▸ YOUR GOAL:
From the line that has "You are a GUI" down to the last line of the data below, set down every line exactly, but none of the pictures.

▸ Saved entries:
>>>
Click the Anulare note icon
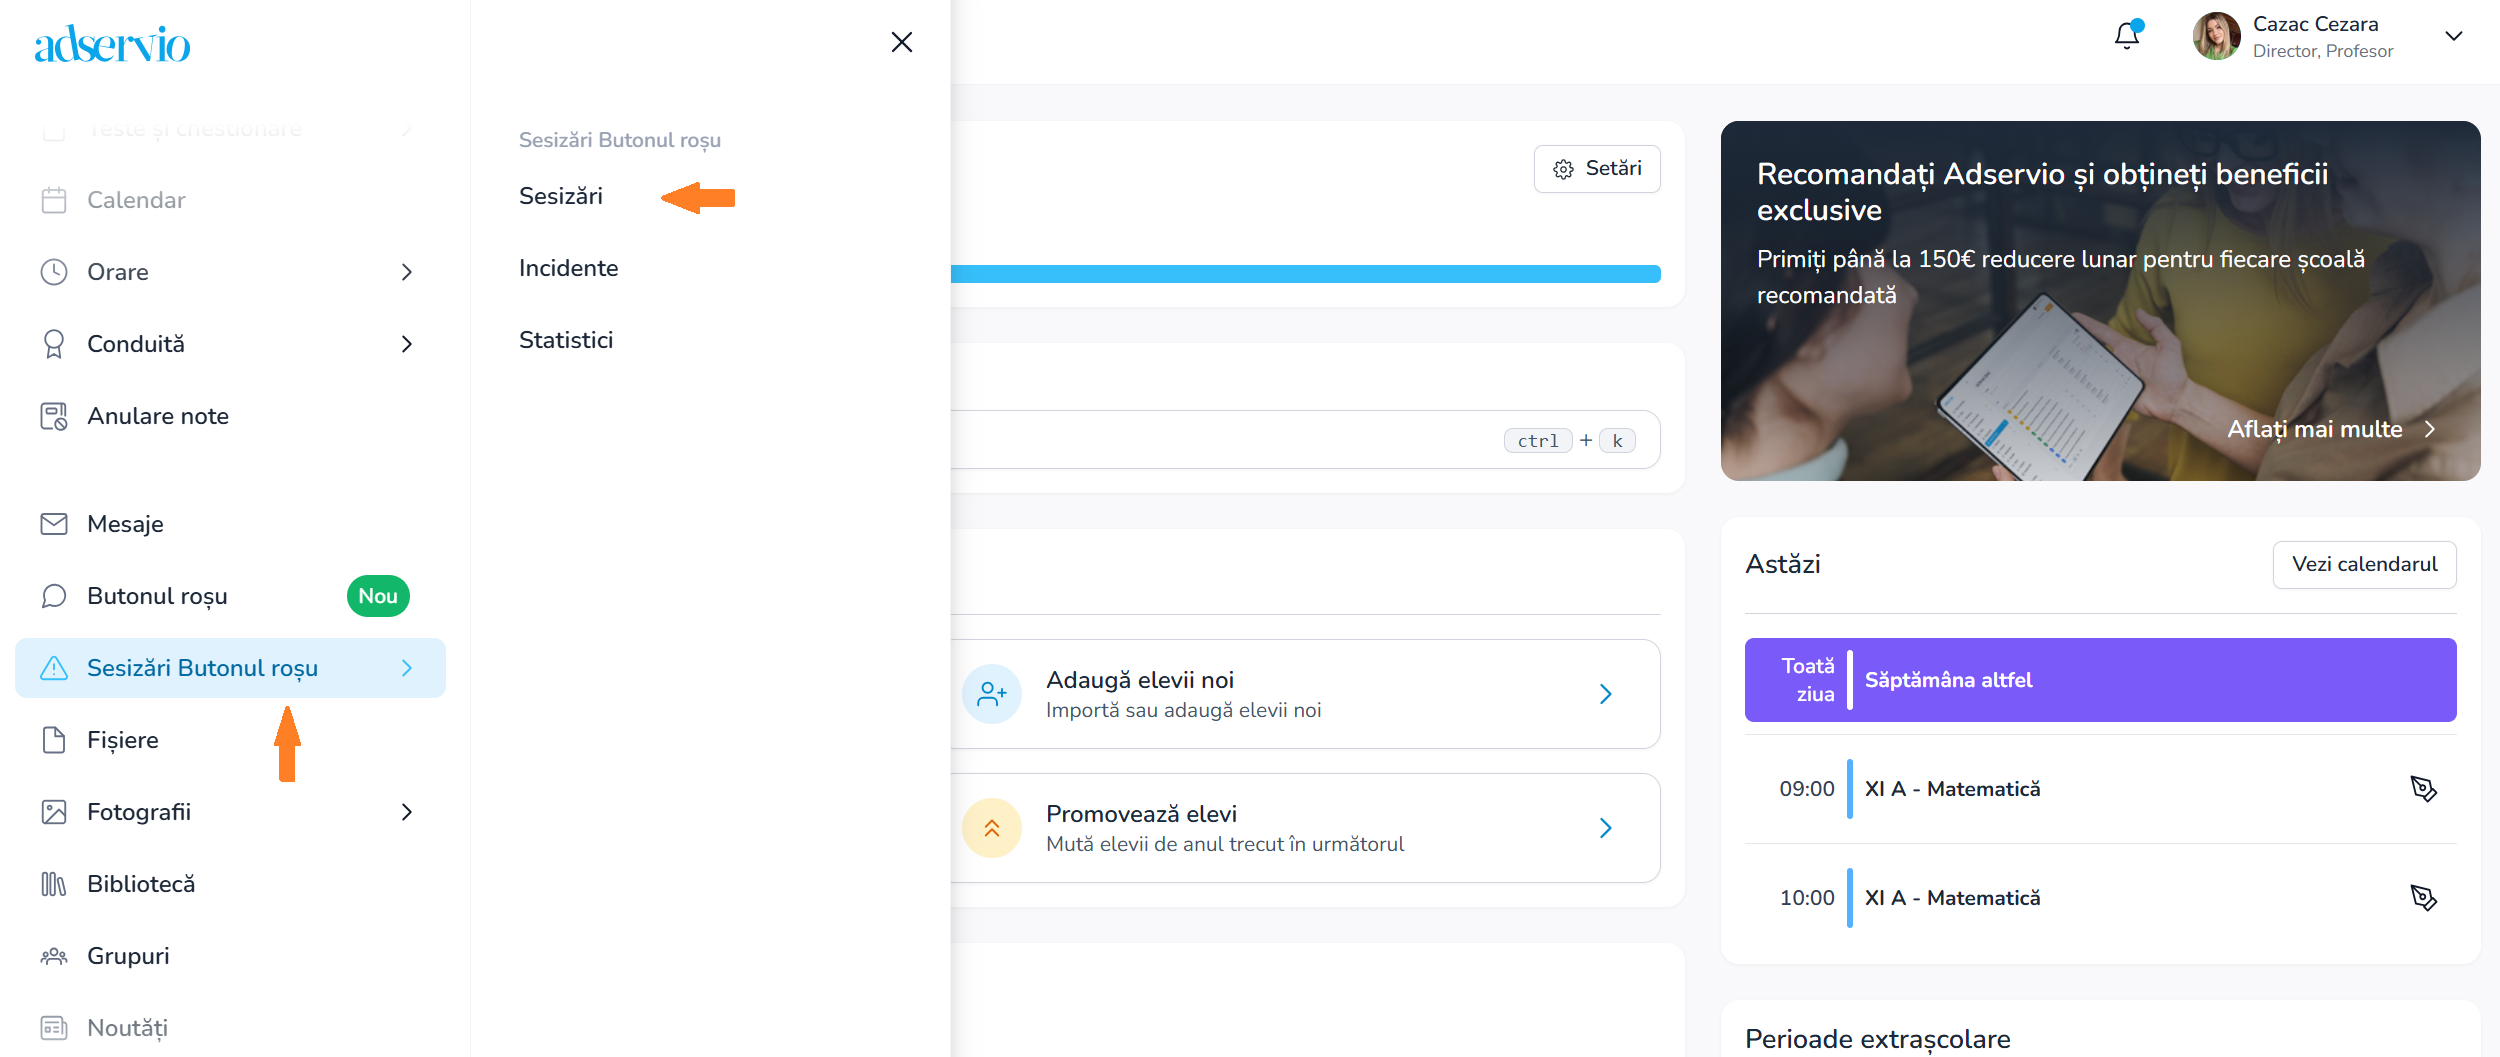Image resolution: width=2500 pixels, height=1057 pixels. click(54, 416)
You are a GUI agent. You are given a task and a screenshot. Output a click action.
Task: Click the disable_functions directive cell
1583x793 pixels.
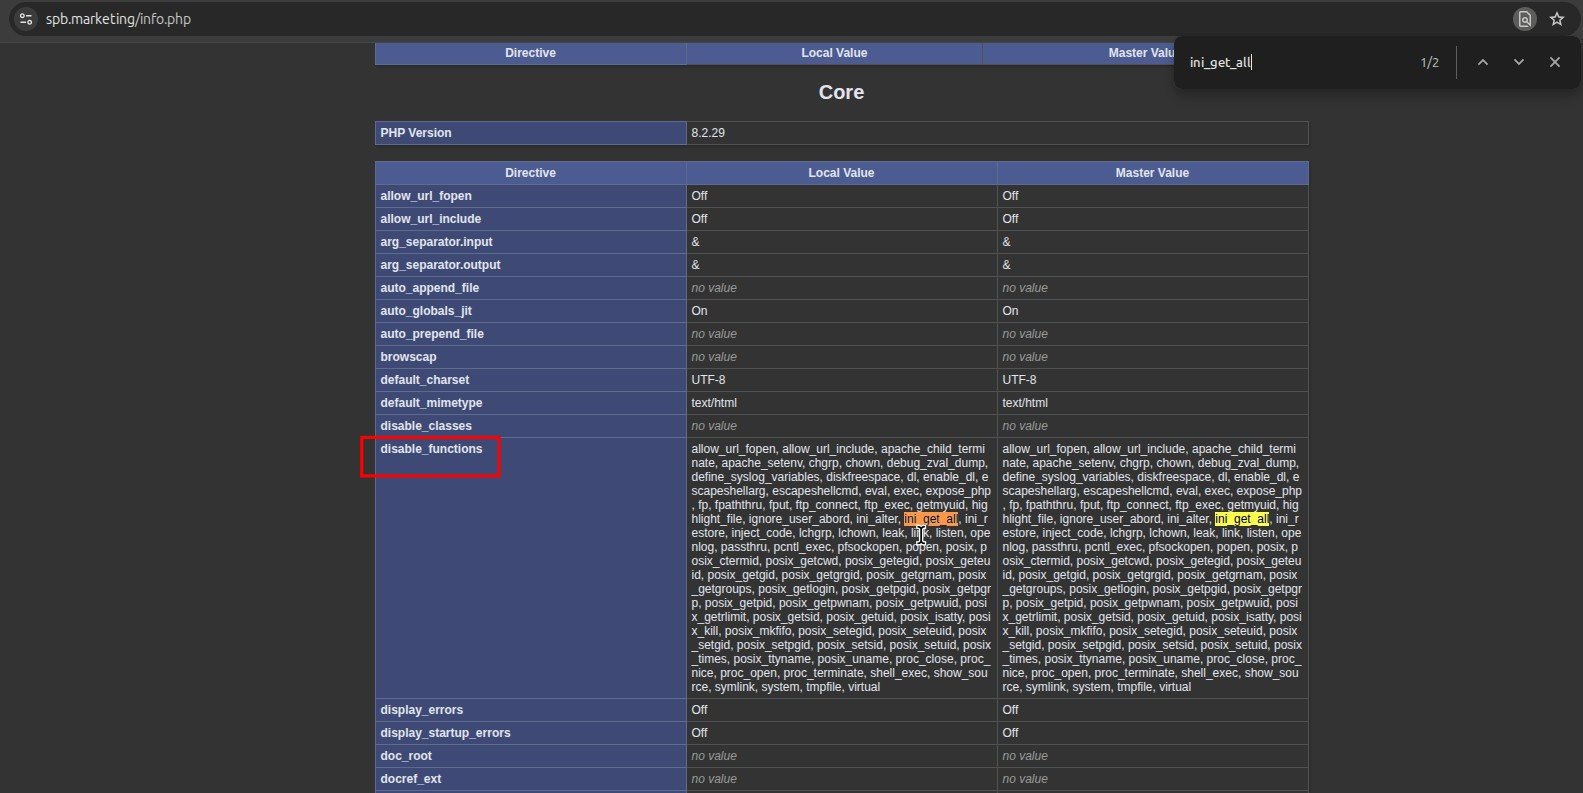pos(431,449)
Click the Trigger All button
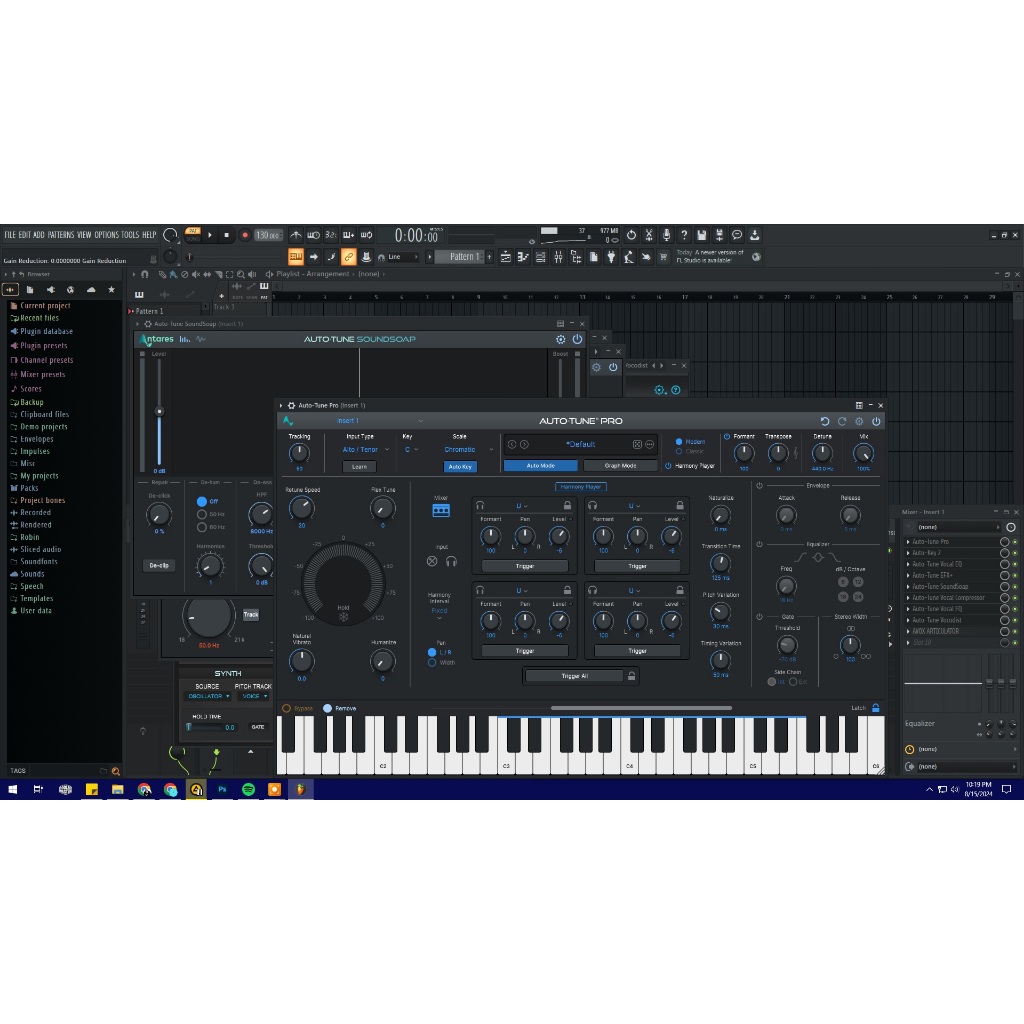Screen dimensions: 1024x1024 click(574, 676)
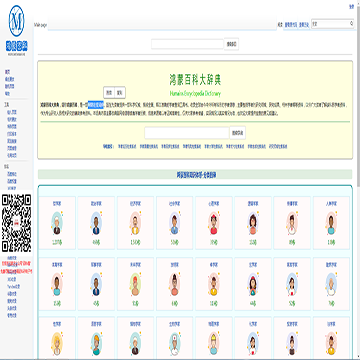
<<<
▸ EXERCISE RESPONSE:
You are a GUI agent. You are given a task and a screenshot. Output a click action.
Task: Click the disable_functions directive cell
1583x793 pixels.
pos(431,449)
Click the Trigger All button
Screen dimensions: 1024x1024 click(574, 676)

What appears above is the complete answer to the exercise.